• Exercise
Continue the knowledge-base article on SQL Server deadlock errors, starting after its last sentence.

• Selected extract
○ ○ ○ ○ ○ ○ ○
KB-1263 Deadlock errors with SQL Server

Symptoms

In the application server log you will see the following sets of errors indicating deadlocks:

org.hibernate.util.JDBCExceptionReporter logExceptions
SEVERE: Transaction (Process ID 56) was deadlocked on lock resources with another process and has been chosen as the deadlock victim. Rerun the transaction.
...
<Error> <org.hibernate.util.JDBCExceptionReporter> <BEA-000000> <Transaction (Process ID 56) was deadlocked on lock resources with another process and has been chosen as the deadlock victim. Rerun the transaction.> 
...
Caused by: com.microsoft.sqlserver.jdbc.SQLServerException: Transaction (Process ID 56) was deadlocked on lock resources with another process and has been chosen as the deadlock victim. Rerun the transaction.

Depending on how the database is currently set to handle deadlocks, CPU utilization may be abnormally high as the system works to resolve the deadlocks.

Cause

Locking is enforced by the database to handle race conditions where multiple users/processes are attempting to access the same data within a database at the same time. While the default handling of locks may be suitable to ensure data integrity, it comes at the cost of system performance, as each user/thread must wait until the lock is “broken” before it can access the data it needs to.
○ ○ ○ ○ ○ ○ ○
• Given information
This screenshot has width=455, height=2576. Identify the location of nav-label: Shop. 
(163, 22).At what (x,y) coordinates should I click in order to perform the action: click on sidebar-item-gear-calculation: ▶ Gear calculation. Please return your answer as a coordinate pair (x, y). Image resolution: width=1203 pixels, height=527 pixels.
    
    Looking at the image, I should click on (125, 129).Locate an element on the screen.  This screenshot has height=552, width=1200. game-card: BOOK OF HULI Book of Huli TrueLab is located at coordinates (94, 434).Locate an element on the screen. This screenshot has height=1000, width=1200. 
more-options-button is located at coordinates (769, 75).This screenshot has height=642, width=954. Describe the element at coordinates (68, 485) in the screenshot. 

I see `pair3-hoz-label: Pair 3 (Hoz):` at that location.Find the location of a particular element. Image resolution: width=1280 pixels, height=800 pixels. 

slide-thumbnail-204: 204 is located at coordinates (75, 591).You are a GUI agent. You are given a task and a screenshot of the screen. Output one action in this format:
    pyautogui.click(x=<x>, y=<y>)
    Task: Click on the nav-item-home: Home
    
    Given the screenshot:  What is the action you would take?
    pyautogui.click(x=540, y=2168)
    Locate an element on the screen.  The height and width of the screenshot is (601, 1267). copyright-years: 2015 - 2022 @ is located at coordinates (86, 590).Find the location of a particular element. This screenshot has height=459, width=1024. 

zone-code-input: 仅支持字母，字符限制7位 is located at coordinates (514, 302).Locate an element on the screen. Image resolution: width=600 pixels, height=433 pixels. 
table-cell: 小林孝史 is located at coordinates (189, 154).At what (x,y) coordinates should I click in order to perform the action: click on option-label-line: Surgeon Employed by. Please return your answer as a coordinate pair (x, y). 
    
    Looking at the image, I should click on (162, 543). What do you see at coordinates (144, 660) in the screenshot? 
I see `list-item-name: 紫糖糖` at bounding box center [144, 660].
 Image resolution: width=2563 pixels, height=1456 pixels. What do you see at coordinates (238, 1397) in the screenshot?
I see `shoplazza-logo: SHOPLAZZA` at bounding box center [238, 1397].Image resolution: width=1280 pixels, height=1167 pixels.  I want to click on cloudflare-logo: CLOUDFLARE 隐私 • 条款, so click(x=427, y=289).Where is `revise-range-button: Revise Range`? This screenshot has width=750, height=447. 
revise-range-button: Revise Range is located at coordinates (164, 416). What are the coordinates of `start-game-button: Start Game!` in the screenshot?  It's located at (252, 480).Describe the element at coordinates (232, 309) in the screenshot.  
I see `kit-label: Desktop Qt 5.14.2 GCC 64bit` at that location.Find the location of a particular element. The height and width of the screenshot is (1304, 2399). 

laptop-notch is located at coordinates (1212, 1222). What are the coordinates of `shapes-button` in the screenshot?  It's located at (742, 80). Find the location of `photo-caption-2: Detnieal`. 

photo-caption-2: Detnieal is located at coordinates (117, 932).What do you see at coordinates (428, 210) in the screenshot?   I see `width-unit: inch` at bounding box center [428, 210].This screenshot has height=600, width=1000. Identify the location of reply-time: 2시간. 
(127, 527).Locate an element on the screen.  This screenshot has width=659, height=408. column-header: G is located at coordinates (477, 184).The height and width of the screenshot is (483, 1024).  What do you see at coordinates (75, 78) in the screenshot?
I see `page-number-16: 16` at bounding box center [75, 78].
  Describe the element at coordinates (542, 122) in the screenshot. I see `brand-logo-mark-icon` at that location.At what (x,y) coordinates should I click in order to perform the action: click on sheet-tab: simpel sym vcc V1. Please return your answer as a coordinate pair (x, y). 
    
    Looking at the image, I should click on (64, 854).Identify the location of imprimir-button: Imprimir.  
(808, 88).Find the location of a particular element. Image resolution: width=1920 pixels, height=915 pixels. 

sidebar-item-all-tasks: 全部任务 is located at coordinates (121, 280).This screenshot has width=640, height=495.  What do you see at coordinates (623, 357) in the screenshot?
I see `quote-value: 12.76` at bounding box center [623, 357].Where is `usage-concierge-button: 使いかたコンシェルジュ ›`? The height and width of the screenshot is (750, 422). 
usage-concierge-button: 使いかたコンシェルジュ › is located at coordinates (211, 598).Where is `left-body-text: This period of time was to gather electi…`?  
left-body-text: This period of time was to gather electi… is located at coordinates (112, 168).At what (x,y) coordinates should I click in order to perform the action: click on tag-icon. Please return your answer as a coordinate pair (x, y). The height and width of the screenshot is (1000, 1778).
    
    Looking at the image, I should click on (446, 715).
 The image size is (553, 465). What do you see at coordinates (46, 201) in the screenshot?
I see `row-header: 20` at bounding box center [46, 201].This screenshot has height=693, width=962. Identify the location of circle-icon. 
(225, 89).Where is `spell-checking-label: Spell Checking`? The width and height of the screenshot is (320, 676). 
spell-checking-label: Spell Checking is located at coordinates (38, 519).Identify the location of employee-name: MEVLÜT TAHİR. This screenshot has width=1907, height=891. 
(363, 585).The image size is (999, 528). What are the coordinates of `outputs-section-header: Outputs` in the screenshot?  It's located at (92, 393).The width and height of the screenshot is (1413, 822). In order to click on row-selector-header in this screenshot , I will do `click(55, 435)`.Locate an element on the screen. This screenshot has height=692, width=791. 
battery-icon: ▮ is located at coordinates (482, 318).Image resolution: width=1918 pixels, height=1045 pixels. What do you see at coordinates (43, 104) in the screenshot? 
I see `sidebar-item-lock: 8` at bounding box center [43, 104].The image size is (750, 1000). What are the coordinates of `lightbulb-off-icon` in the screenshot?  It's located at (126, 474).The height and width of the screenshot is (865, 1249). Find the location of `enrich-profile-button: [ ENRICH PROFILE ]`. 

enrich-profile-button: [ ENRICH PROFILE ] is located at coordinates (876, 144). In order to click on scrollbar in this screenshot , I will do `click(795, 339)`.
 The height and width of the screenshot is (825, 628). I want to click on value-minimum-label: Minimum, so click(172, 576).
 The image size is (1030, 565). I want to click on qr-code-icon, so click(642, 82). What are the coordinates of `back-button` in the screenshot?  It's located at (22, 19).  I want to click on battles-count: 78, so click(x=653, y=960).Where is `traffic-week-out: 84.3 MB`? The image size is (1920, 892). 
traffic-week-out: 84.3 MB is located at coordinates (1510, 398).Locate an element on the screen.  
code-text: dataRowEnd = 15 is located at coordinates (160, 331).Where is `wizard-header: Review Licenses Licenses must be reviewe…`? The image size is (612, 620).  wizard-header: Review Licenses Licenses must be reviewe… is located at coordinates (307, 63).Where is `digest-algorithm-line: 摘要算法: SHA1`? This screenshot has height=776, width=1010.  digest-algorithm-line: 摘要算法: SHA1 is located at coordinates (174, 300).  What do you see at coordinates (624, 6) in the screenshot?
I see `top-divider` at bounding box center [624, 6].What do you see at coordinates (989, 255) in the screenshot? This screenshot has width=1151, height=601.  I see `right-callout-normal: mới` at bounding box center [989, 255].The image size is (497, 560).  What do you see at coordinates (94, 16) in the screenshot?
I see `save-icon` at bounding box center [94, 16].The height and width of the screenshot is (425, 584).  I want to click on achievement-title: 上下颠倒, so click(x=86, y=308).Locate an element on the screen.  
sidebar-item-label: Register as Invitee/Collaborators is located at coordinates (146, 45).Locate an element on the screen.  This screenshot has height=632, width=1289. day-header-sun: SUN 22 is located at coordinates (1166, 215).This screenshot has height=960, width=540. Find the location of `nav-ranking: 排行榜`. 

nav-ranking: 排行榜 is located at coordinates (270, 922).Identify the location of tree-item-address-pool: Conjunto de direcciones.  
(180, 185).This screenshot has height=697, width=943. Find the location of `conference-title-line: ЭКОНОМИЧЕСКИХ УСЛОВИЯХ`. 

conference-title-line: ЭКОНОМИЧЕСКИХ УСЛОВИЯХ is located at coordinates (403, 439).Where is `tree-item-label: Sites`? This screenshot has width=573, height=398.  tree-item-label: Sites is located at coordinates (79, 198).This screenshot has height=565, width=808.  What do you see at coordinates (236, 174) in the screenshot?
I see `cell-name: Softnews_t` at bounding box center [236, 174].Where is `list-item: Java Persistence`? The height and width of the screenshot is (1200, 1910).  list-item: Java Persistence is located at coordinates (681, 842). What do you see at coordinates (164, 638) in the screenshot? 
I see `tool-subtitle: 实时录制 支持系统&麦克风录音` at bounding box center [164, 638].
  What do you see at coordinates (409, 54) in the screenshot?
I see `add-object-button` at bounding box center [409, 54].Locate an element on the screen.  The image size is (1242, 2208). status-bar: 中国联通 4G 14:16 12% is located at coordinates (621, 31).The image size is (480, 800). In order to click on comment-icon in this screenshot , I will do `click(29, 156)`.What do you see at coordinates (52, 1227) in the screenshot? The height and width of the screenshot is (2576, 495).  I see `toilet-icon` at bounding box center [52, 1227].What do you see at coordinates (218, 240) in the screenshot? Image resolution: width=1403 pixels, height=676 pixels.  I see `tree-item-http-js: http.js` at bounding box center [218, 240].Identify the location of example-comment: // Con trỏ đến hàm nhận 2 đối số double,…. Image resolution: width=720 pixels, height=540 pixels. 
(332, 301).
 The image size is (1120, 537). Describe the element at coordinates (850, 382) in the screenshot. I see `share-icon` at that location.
○ ○ ○ ○ ○ ○ ○
• Answer space
Action

To get around this we can enable SQL Server to use “snapshots” of its data. Speak to your Database Administrator about enabling the following settings within your database:

SET ALLOW_SNAPSHOT_ISOLATION ON;
SET READ_COMMITTED_SNAPSHOT ON;
READ_COMMITTED_SNAPSHOT:

This creates a snapshot, a read-only copy of the database, that is separate from your live database. When you run a SELECT statement with this setting enabled, you are reading from the snapshot. When you change your database, the change is effective on the live database, and a new copy or snapshot is created later for reading.

ALLOW_SNAPSHOT_ISOLATION:

When this option is turned ON, the instance of the Microsoft SQL Server Database Engine does not generate row versions for modified data until all active transactions that have modified data in the database complete. If there are active modification transactions, SQL Server sets the state of the option to PENDING_ON. After all of the modification transactions complete, the state of the option is changed to ON. Users cannot start a snapshot transaction in that database until the option is fully ON.

Affected Versions

This article applies to all versions of Appian.